During the months that followed the April 1985 Report, Savannah entered into
negotiations with Southern regarding alternative fuels. (Id., PP 49-63). In
early July, 1985, Southern’s application for the Southern Customer
Transportation Program, which had been pending since April 17, 1984, was
approved. [*6] (NUS’s 12G Stat., P 37; Frankel Aff., P 44). This allowed
direct customers such as Savannah to receive their gas directly from the
wellhead producers, using Southern for its transportation services only. (Id.)

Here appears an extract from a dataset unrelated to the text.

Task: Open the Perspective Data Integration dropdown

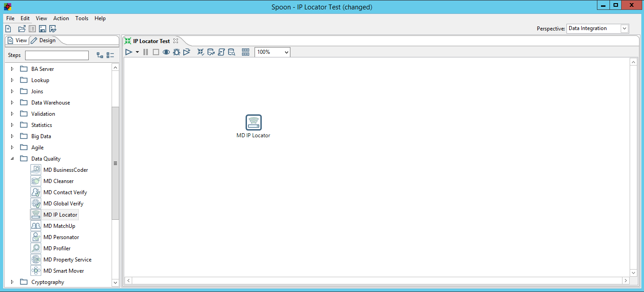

On September 11, 1985, Eugene G. Clark, Chief Engineer — Refineries of
Savannah, wrote to Southern “trying to determine how we can best approach the
use of transportation gas.” (NUS’s 12G Stat., P 70; Frankel Aff., Ex. 37). From
this time until May of 1986, Savannah negotiated with Southern regarding its use
of natural gas, while concomitantly NUS was making inquiries of Savannah on this
very issue, but apparently receiving little or no response. (Frankel Aff., PP
49-63).

NUS alleges that Savannah officials, cognizant of their Agreement with NUS
and the natural gas recommendation contained in the April 1985 Report,
stonewalled NUS and consciously made an effort to exclude NUS from the
Savannah/Southern negotiations. On May 9, 1986, Savannah entered into a contract
with Southern for transportation of gas which Savannah purchased from the
wellhead producers (the “Southern Agreement”). (NUS’s 12G Stat., P 87; Frankel
Aff., P 63 and Ex. 50).

On January 23, 1987, NUS, having [*7] become aware that Savannah had
obtained a cost savings by means of the renegotiated deal with Southern on its
natural gas service, sent a letter demand for payment under the Agreement. (NUS
‘s 12G Stat., P 94; Frankel Aff., Ex. 54). After initially denying any
liability, claiming that Savannah achieved the savings independently from NUS,
Savannah made two payments and then on April 27, 1988, Savannah wrote to NUS
requesting a refund, again claiming that the money saved by renegotiating with
Southern, was the result of the work of Savannah’s Engineering Group, and not

NUS. (NUS’s 12G Stat., P 98-103; Frankel Aff., Ex. 6).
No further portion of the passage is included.